J'ai voulu essayer le traitement du futur, je me suis retrouvée dans un container post-soviétique
A quoi s’attendre lorsque l’on se rend en Géorgie pour recourir à une phagothérapie, cette alternative aux antibiotiques? Quel coût et quelle durée escompter? Dans ce troisième épisode de son enquête, notre journaliste pousse avec son père hypocondriaque la porte de l’Institut George Eliava à Tbilissi.
Nous avons passé notre première nuit d’insomnie à l’Hôtel Ameri Plaza, une tour sans charme qui donne sur une des artères périphériques de Tbilissi. C’est ici que la plupart des patients internationaux viennent s’installer en espérant se sauver de l’impasse thérapeutique. Ils arrivent parfois en chaise roulante ou sur des lits médicalisés. Ils passent une dizaine de jours en moyenne sur place, faisant des allers-retours avec l’Institut Eliava qui se trouve à 750 m de là.

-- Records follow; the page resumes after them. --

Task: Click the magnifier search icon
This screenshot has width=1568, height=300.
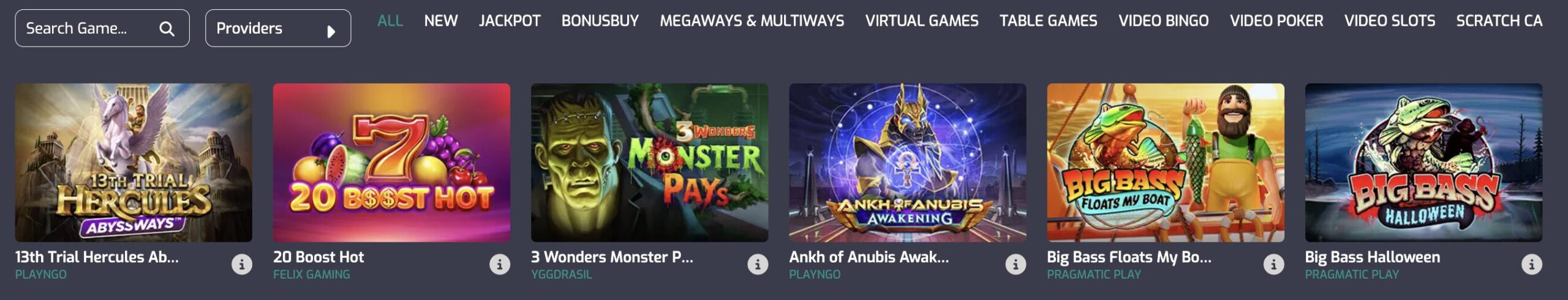Action: pyautogui.click(x=167, y=28)
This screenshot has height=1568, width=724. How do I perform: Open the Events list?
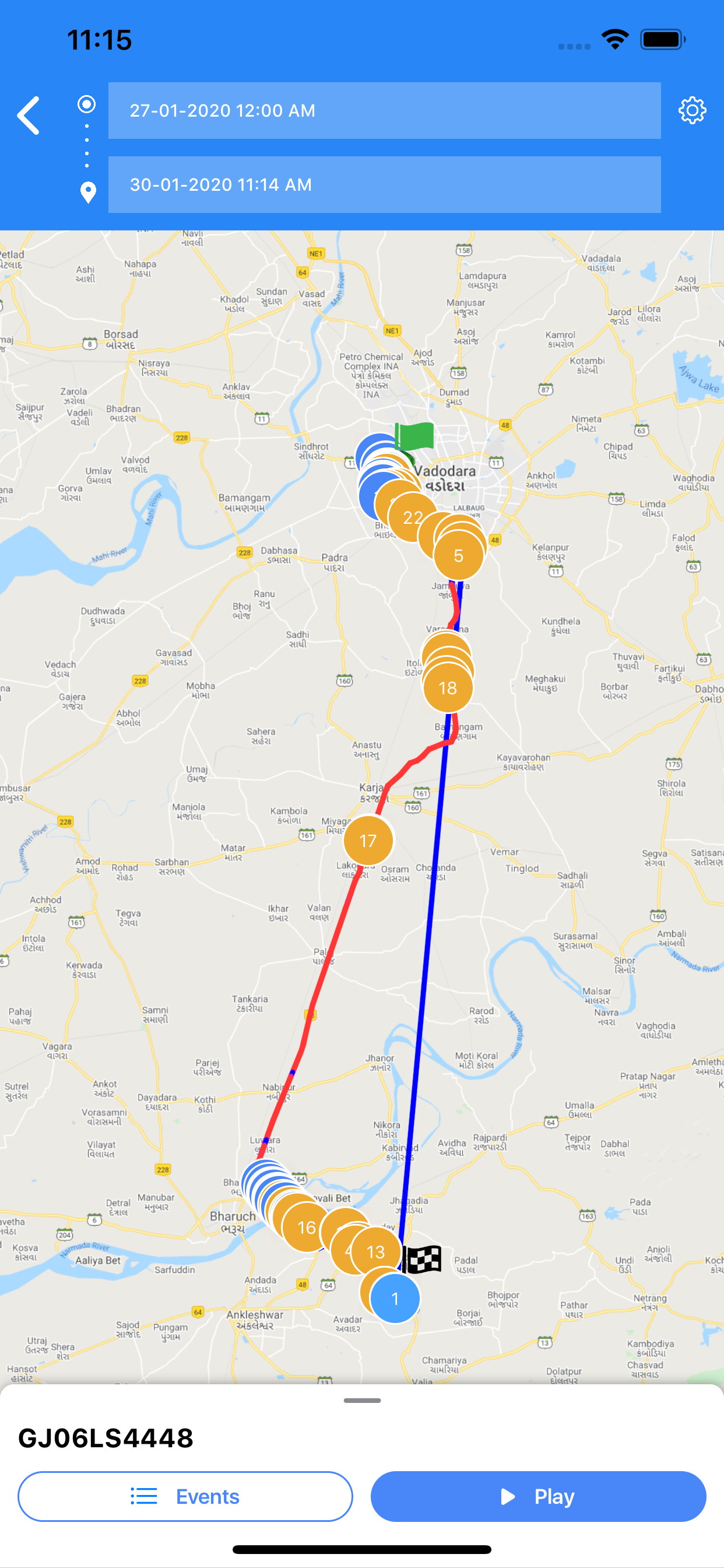coord(185,1496)
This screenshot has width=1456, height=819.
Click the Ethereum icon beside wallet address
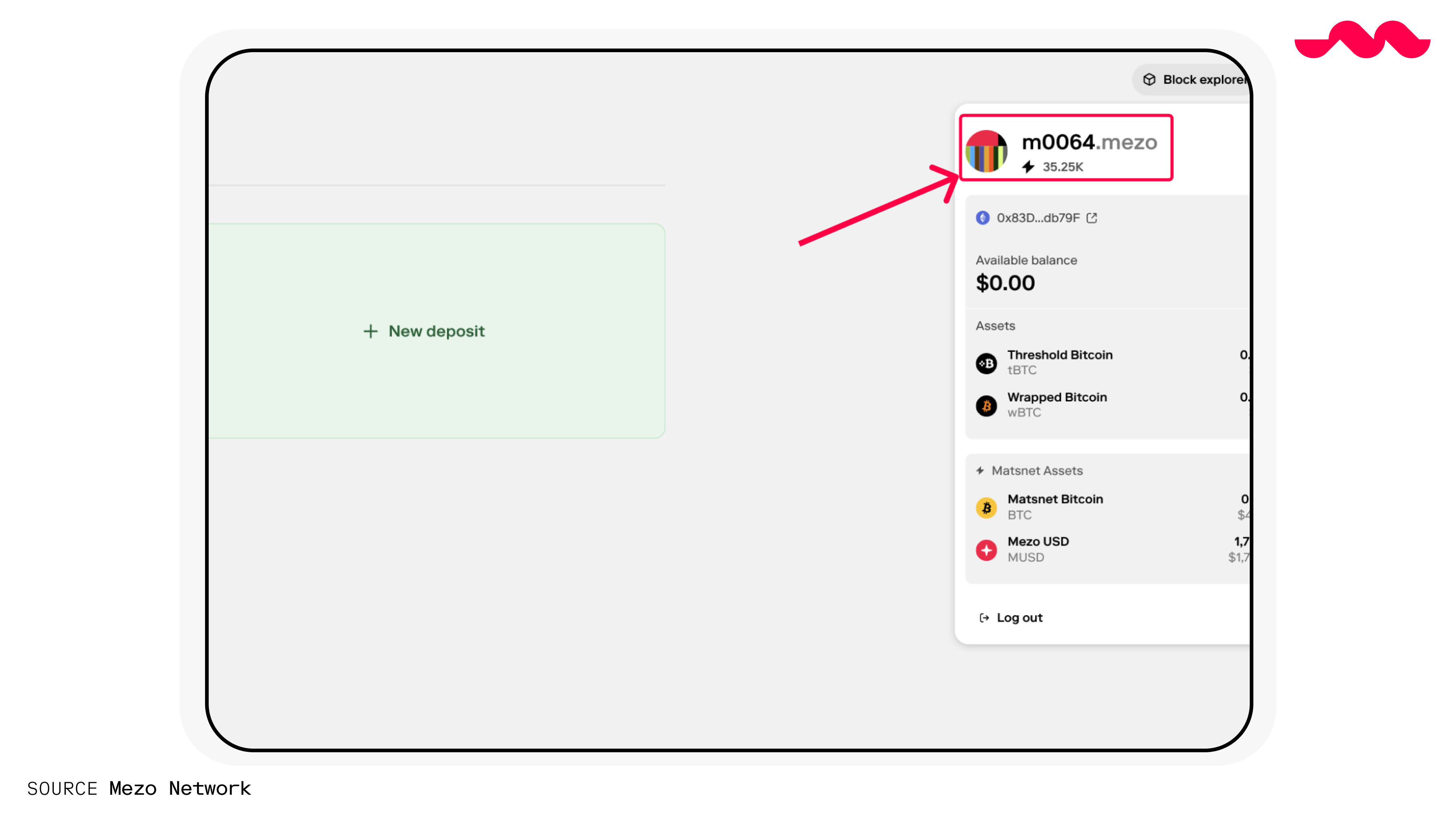point(983,218)
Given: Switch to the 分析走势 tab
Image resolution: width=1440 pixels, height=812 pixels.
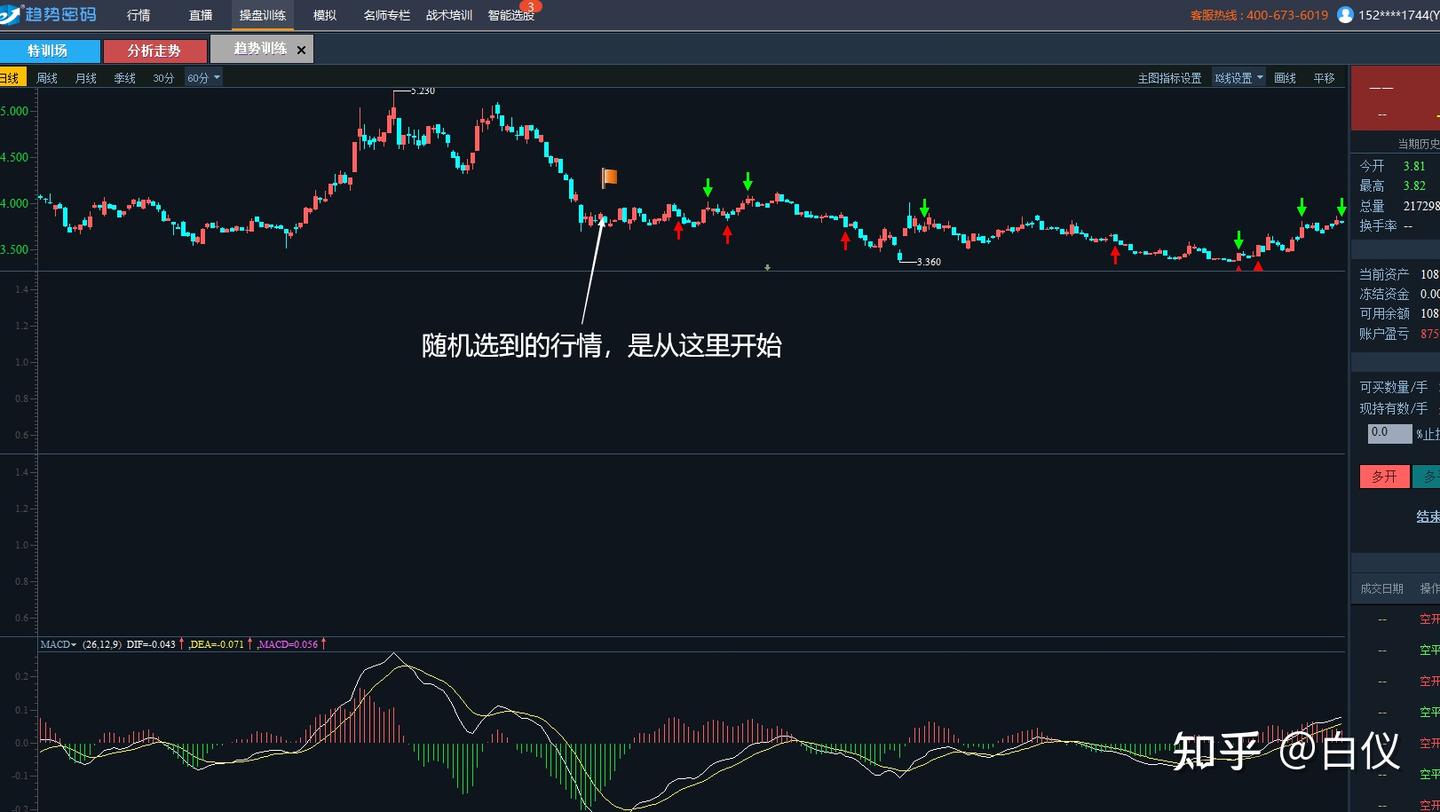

Après un petit déjeuner composé de cornichons et de divers fromages plus doux que le Gruyère, nous nous mîmes en route pour l’Institut. Sous la pluie, mon père se réfugia dans un silence que j’interprétai immédiatement comme les prémisses d’un état anxieux. Souhaitant éviter une contamination d’humeur, je me mis à parler de plus en plus vite. J’épiloguai sur le thé froid de la Migros, sur les nouvelles lunettes de Darius Rochebin et sur Christine Lagarde qui, pour une raison qui m’échappe encore, m’irrite au plus haut point. Mon père finit par m’interrompre pour m’annoncer qu’il n’avait aucune intention de se faire traiter, ni même ausculter par des médecins géorgiens. Je lui rappelai qu’il avait rendez-vous avec le Dr. Levan Pipia à 9h, c’est-à-dire dans 10 minutes. «On verra», me dit-il. «Si je suis là c’est surtout pour te surveiller. Pour que tu ne fasses pas n’importe quoi.»